§ Problem requirements
Return each line below exactly as it reads, and omit any image in it.
Top of Recorded data
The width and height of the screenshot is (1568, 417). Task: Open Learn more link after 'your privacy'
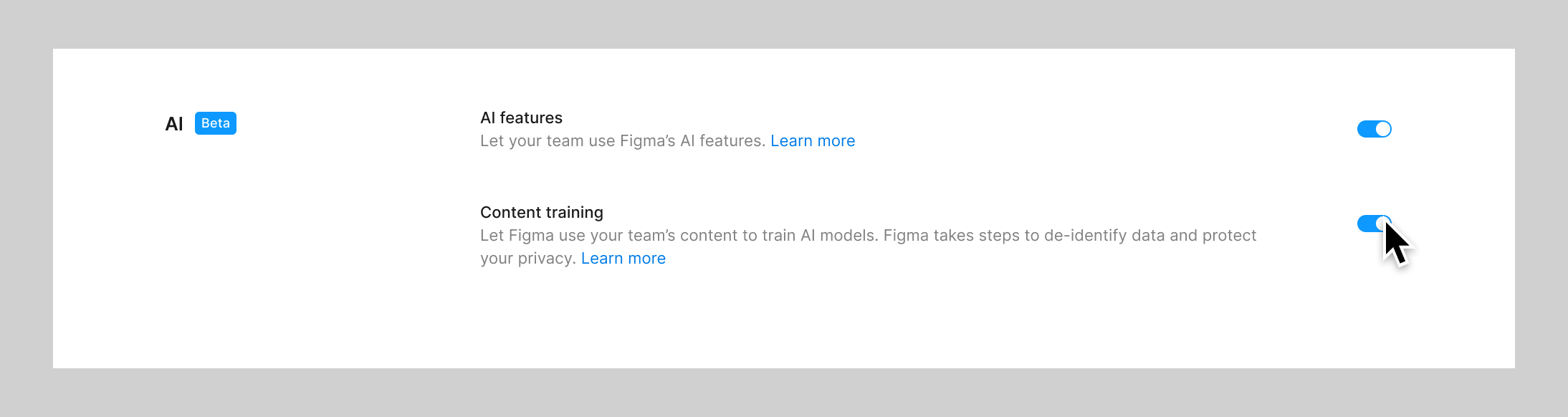pos(623,259)
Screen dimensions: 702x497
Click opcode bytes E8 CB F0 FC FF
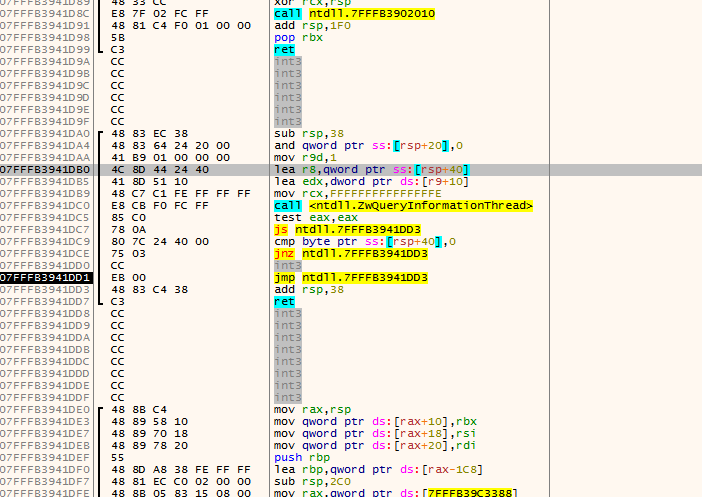click(169, 206)
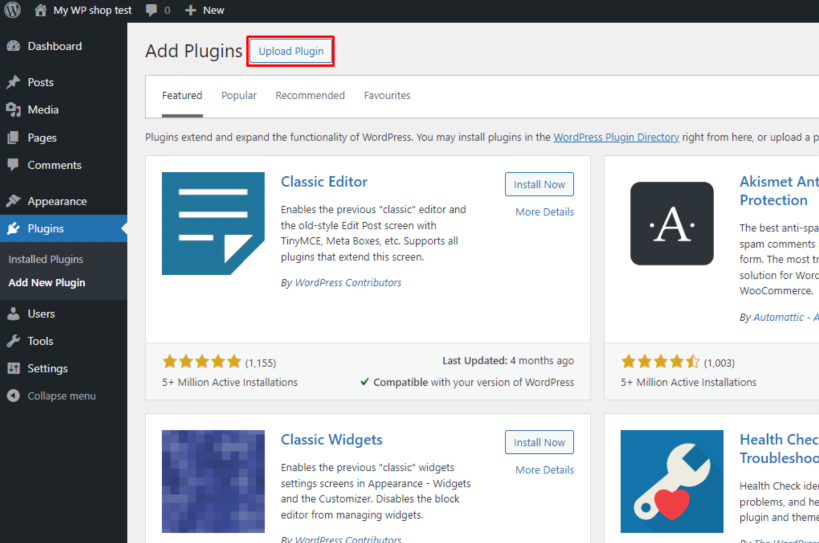Open the site home icon
This screenshot has width=819, height=543.
click(40, 10)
Bottom of Recorded data
§ Expected answer
The width and height of the screenshot is (1568, 417). Task: Open Learn more link after 'your privacy'
pos(623,259)
Screen dimensions: 702x497
Click opcode bytes E8 CB F0 FC FF
click(169, 206)
Open the site home icon
This screenshot has width=819, height=543.
click(40, 10)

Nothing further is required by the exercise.